DESCRIPTION OF THE TASK | Retype the line with "Given: Change feed sorting via Sort by Top" exactly. Then retype every line after it through the end of the entries below, and nothing more, leaving out pictures.

DATA FOR REVIEW: Begin

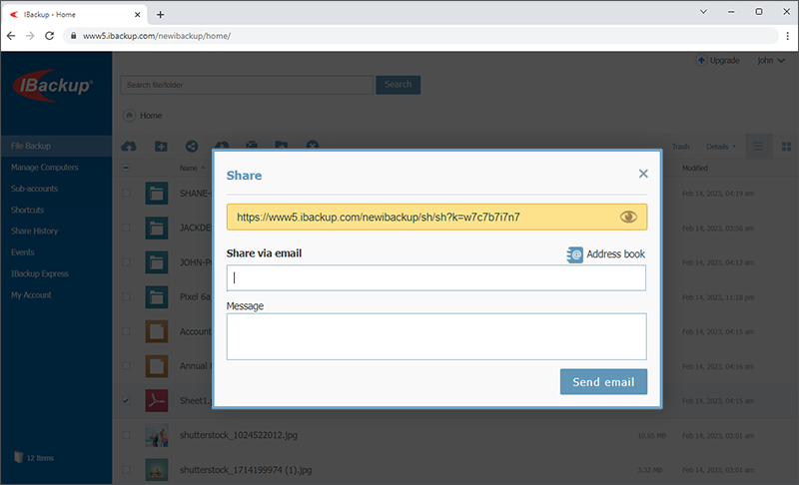Image resolution: width=799 pixels, height=485 pixels.
Task: Click the new folder toolbar icon
Action: tap(160, 147)
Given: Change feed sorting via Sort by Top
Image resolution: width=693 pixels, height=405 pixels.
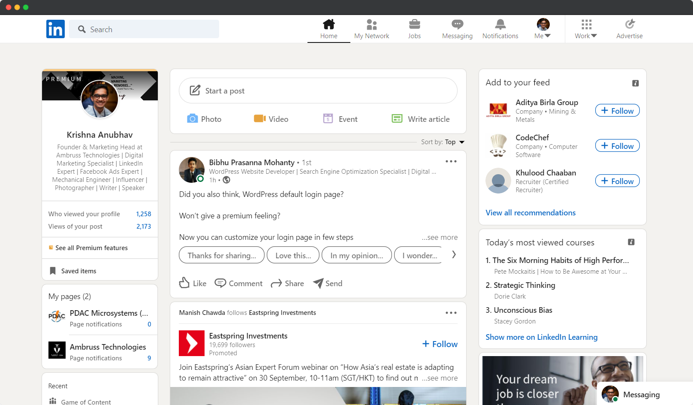Looking at the screenshot, I should [455, 142].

DATA FOR REVIEW: End

ANSWER FOR THE TASK |
Given: Change feed sorting via Sort by Top
Image resolution: width=693 pixels, height=405 pixels.
Looking at the screenshot, I should [455, 142].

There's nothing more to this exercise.